Little known fact: our human evolution has stayed roughly the same for the last 150,000 years. Your typical desktop computer changes every few months. Compared to our human reaction time, that old PC in your home office reacts 750,000,000 times faster than you. Yet we still try to increase the speed with which we respond.

It used to be we just wanted to keep up with the Joneses. Now we’re trying to keep up with our gadgets!

To master my email flow, for instance, I’ve taken the challenge. In fact, I have had a modicum of success. This week I’ve spanked my inbox into one monitor length. And it’s going to stay that way if it kills me. And it might.

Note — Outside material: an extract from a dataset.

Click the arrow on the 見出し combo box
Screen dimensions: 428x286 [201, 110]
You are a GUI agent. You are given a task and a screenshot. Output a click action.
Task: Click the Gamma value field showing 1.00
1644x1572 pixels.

Despite a grueling travel schedule that took me from Bethesda, Maryland to Charlottesville, Virginia, I have been able to manage my email influx. Perhaps it has to do with the fact that I met with a lot of people in person with whom I normally correspond via email on a daily basis. Or perhaps it is because I have not been accessing my email as readily as I usually do.

Email is like a virus. It just keeps spreading. The more you write them, the more you receive them, or so it seems. While I am psyched to hear from that reporter or this one, I am not so enthralled with the spam, baby item giveaways that can only be sent within the lower forty-eight (I live in Germany) or other PR outreach that means I have to stop what I’m doing to pay attention to something else that most often serves only as a distraction.

Our hyperconnection is a blessing and a curse. It’s all about the filters you’ve put in place.

1. Designate times for information gathering. You don’t need to check your email every five minutes.

2. Use your tools. Autoreply is an often underutilized function that helps manage people’s expectations while you liberate your sfocus for what’s truly important.

3. Stop apologizing. If we think responding within 24 hours is unreasonable and we tag each email with an “I’m sorry for the delay!”, we’re teaching people how to treat us. Read: we allow them free license to expect anything sooner.

The truth is email is an information delivery system, like anything else. Just because it is instantaneous doesn’t mean we have to be.